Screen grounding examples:
******************************
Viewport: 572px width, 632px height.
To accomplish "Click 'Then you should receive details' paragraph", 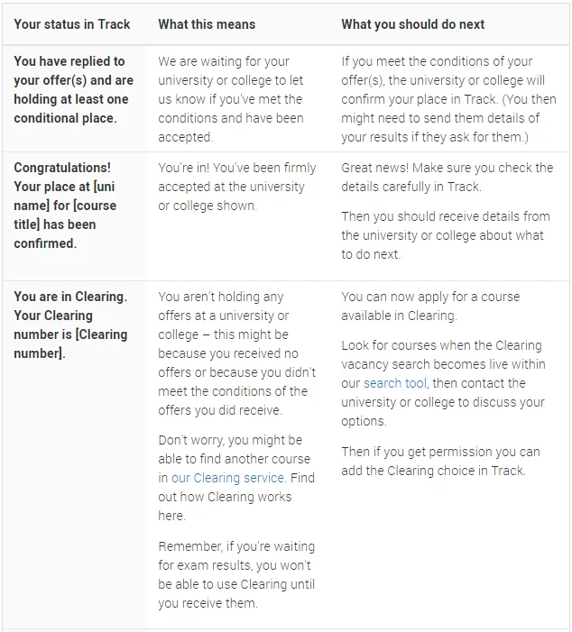I will click(x=446, y=235).
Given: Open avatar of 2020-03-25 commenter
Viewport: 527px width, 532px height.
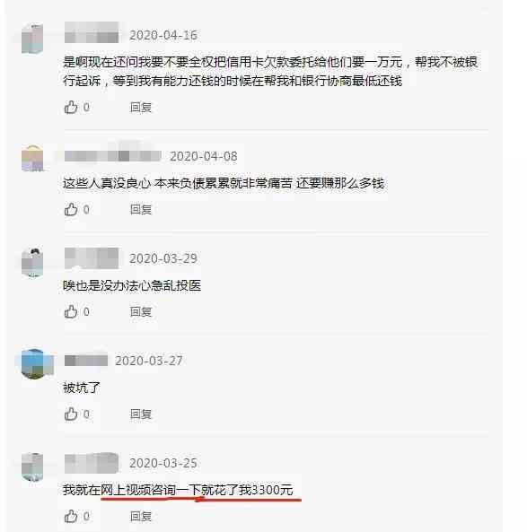Looking at the screenshot, I should pos(32,467).
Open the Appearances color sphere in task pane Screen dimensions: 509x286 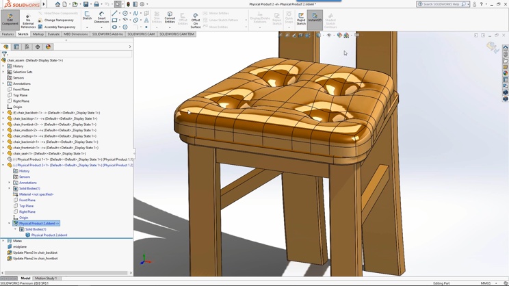tap(506, 73)
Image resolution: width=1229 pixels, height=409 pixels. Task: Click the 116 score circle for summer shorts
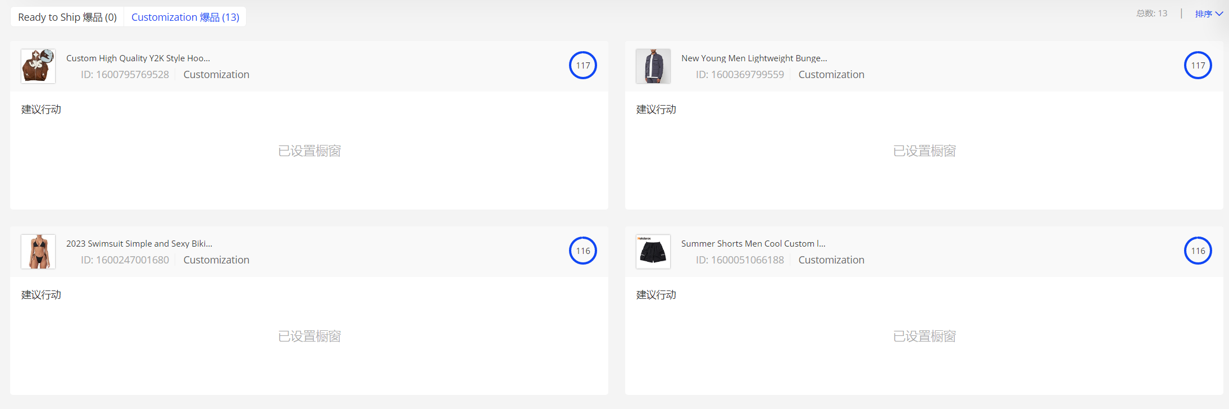pyautogui.click(x=1198, y=251)
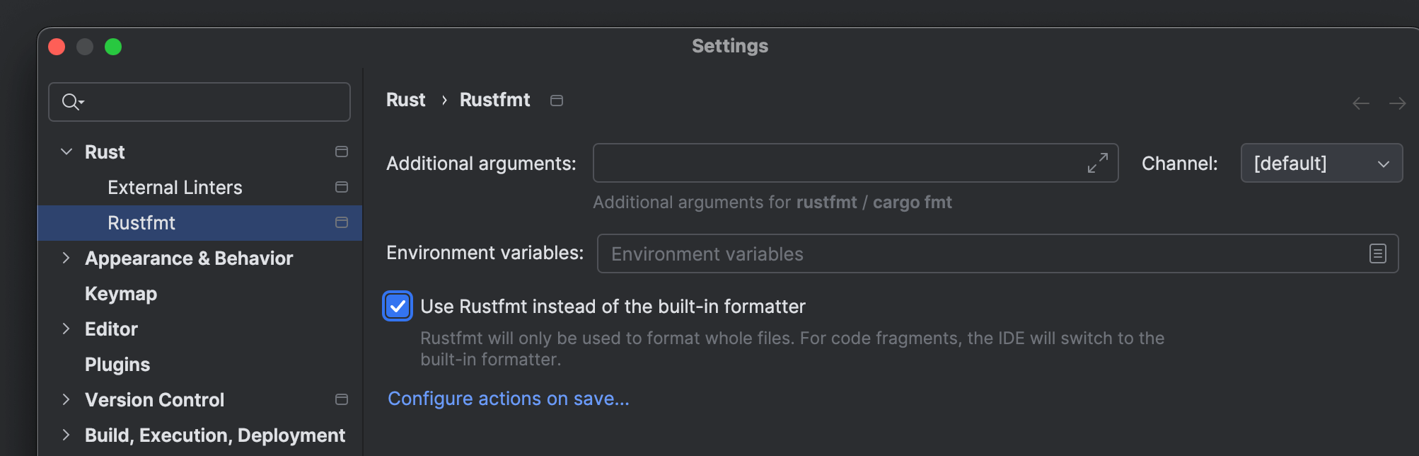Screen dimensions: 1419x456
Task: Click the project-level icon beside Rust tree item
Action: click(x=342, y=152)
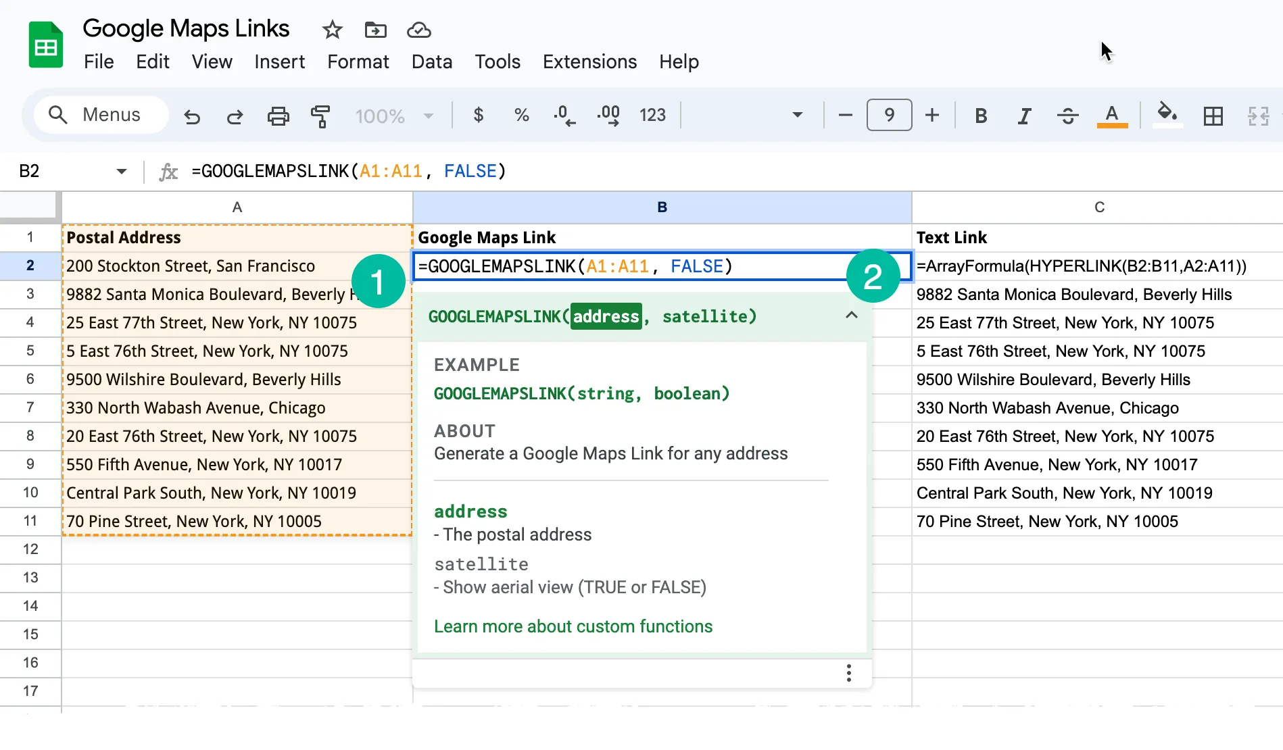Apply percent format

tap(521, 115)

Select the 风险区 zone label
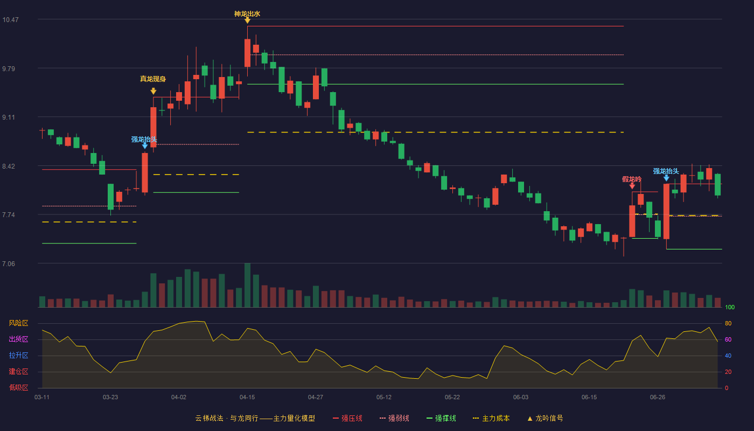(18, 323)
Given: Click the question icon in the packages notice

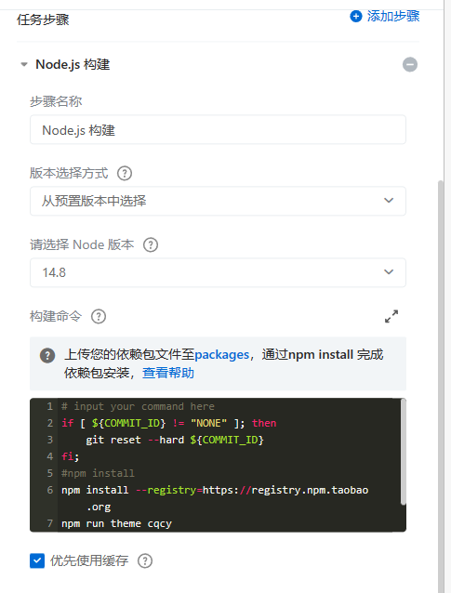Looking at the screenshot, I should click(x=47, y=355).
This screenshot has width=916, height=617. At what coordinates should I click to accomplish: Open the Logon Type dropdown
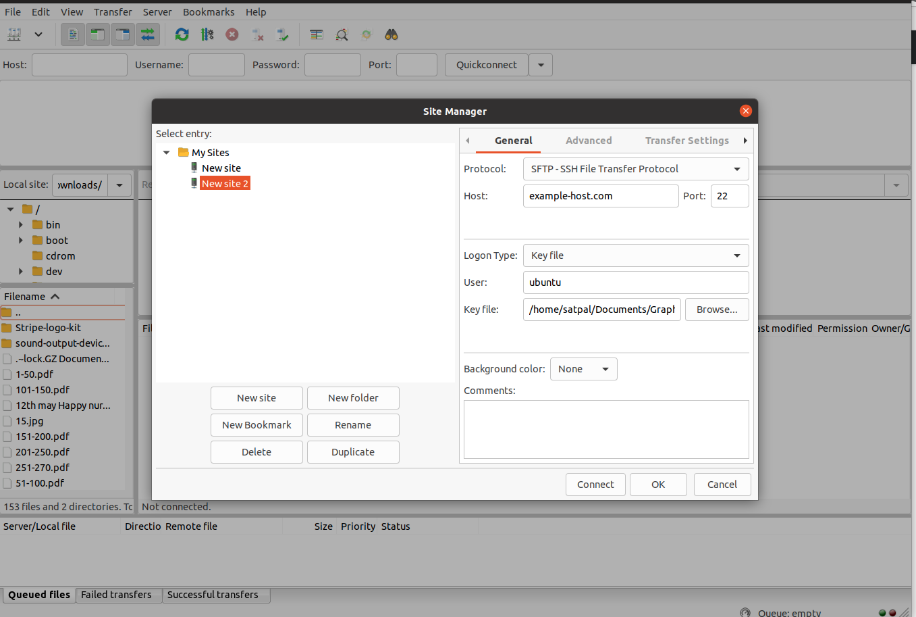pos(635,255)

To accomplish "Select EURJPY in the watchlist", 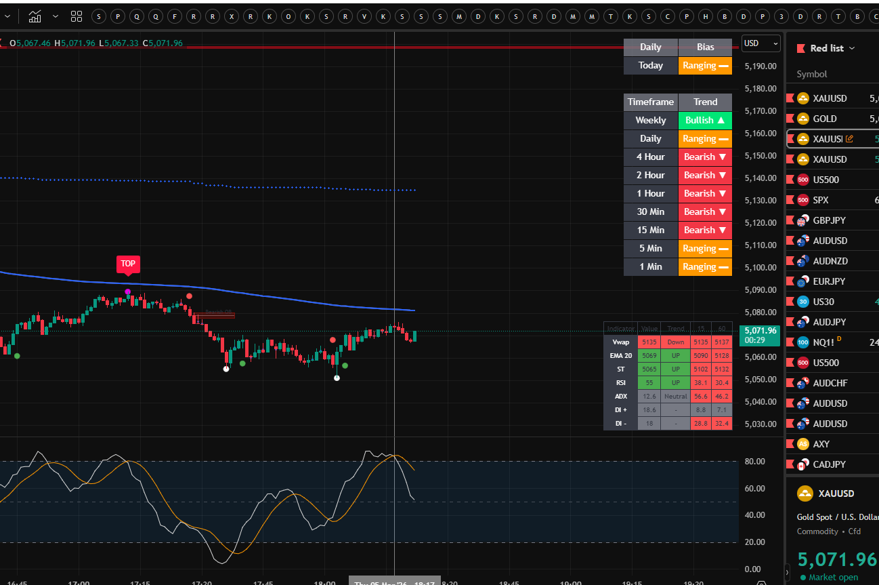I will 830,281.
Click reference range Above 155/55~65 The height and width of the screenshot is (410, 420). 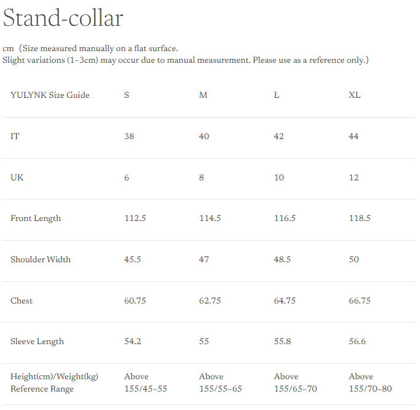pos(221,382)
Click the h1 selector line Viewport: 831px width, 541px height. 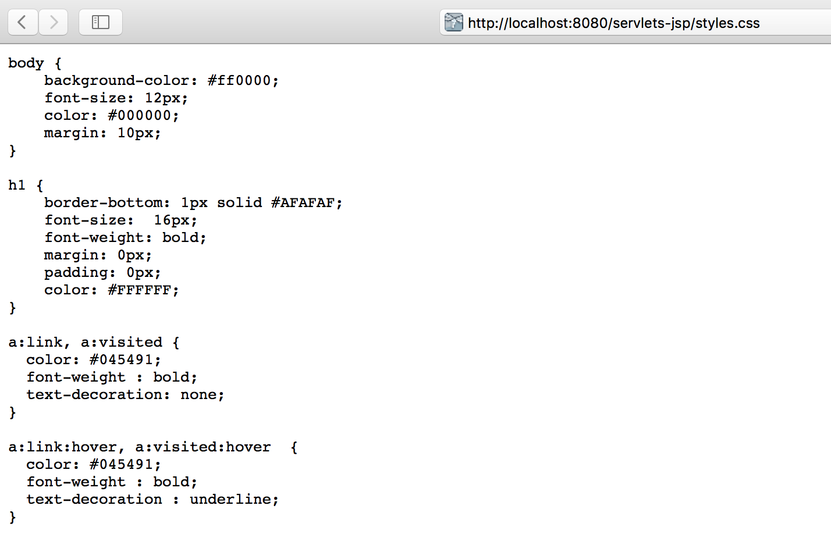(x=26, y=185)
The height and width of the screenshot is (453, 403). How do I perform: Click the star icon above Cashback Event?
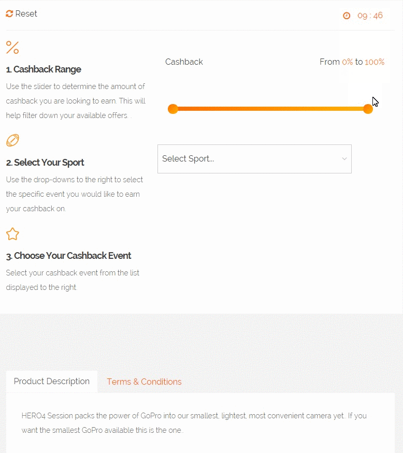click(x=12, y=234)
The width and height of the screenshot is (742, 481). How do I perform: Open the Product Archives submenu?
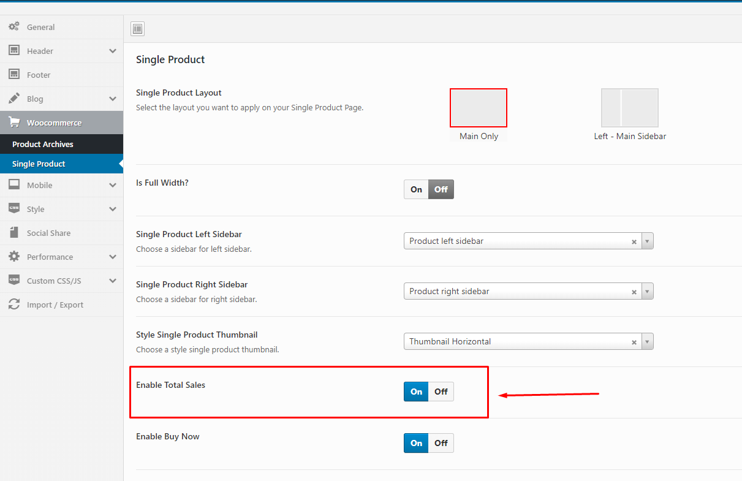click(x=43, y=144)
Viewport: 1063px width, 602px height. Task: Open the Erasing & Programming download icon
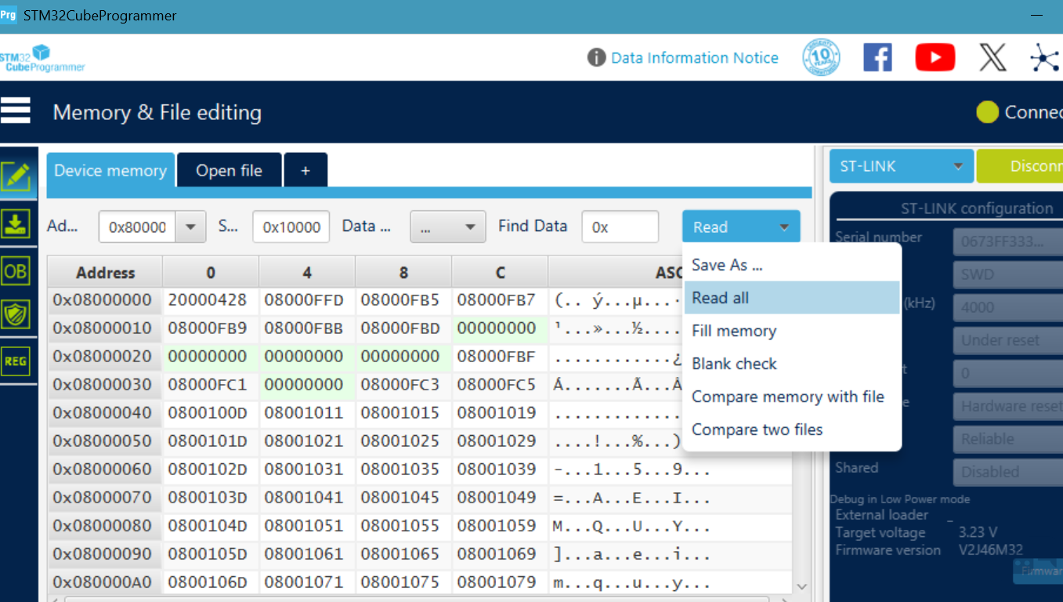tap(16, 223)
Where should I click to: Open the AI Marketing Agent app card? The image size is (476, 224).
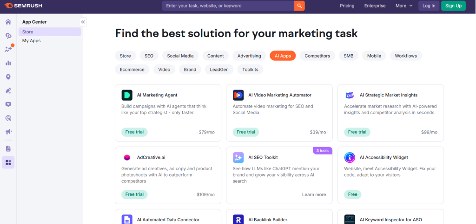pos(168,113)
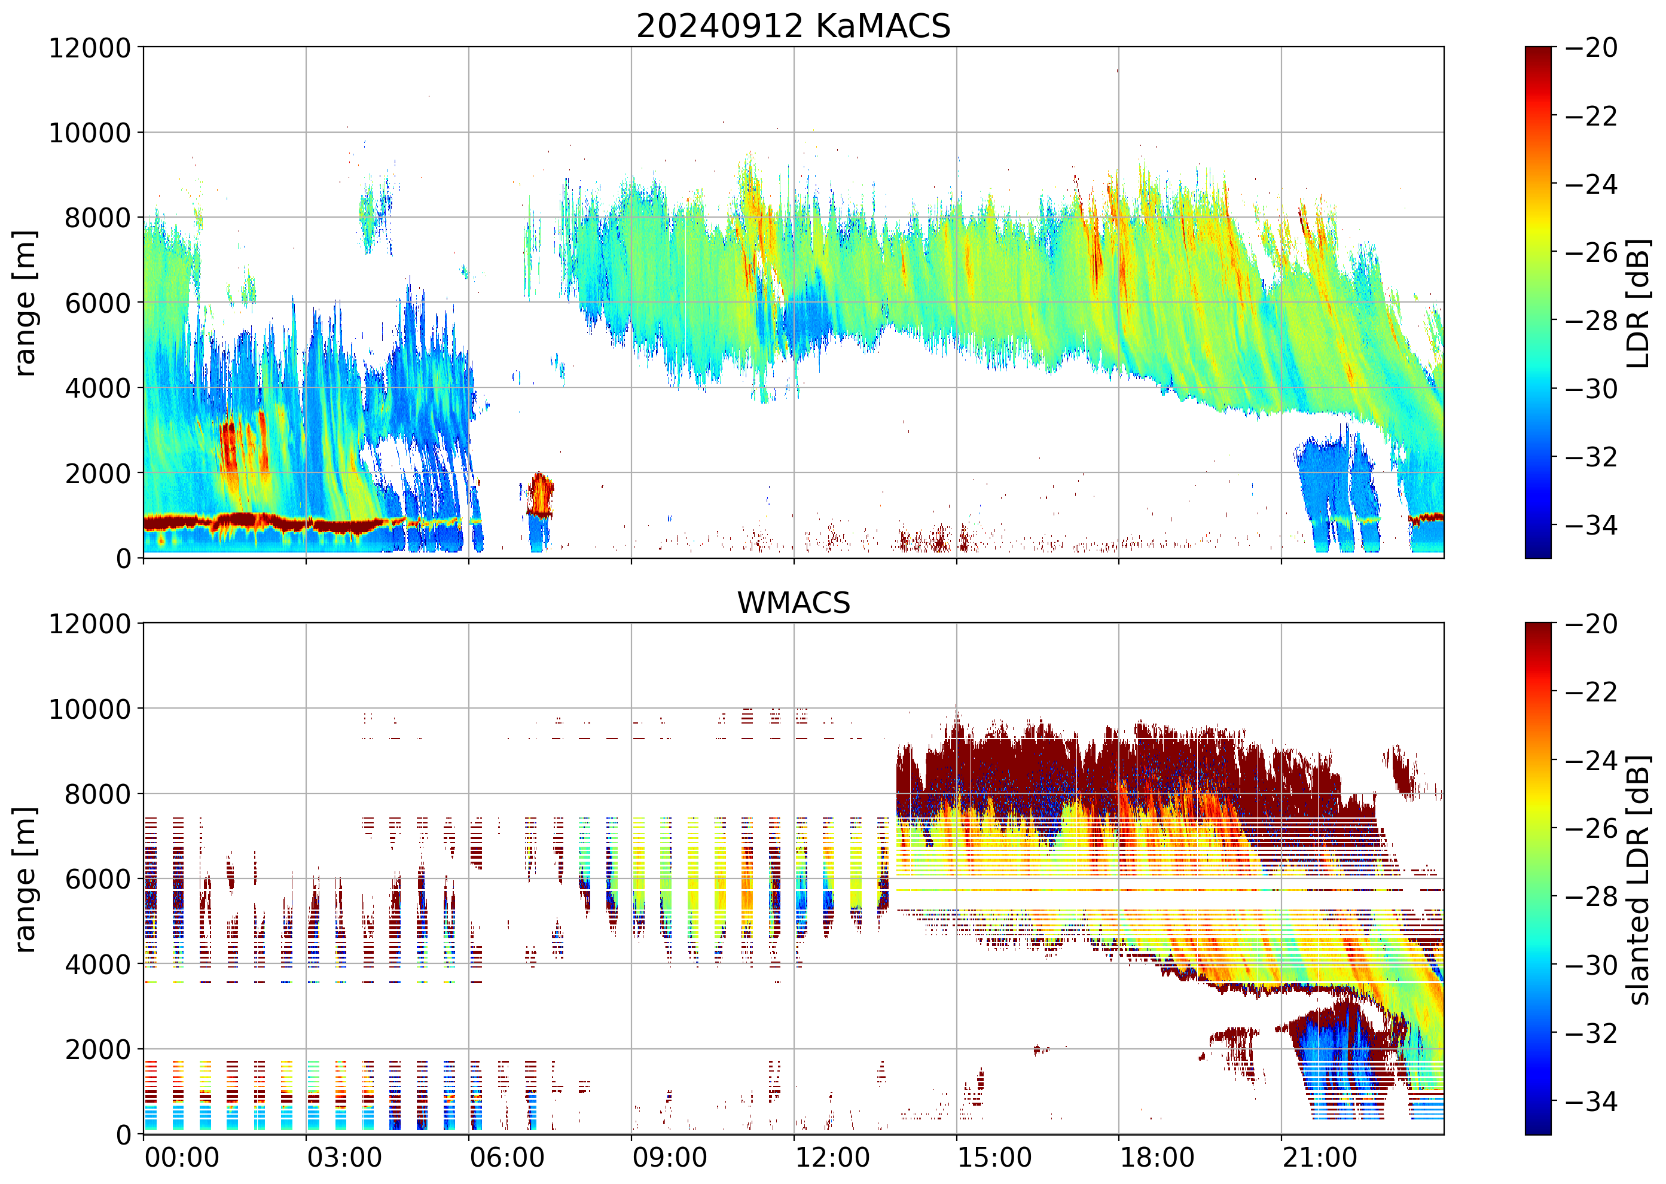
******************************
Render everything from the line containing "Image resolution: width=1229" down to the line containing "Looking at the screenshot, I should click(x=47, y=355)." as a numbered list. Omit blank lines and leave the pictures out of the answer.

1. Image resolution: width=1229 pixels, height=409 pixels. Task: Click the 116 score circle for summer shorts
2. pyautogui.click(x=1198, y=251)
3. Screen dimensions: 1419x456
4. Task: Click the project-level icon beside Rust tree item
5. Action: click(x=342, y=152)
6. Apply percent format
7. tap(521, 115)
8. Select the 风险区 zone label
9. (18, 323)
10. Given: Click the question icon in the packages notice
11. Looking at the screenshot, I should click(x=47, y=355).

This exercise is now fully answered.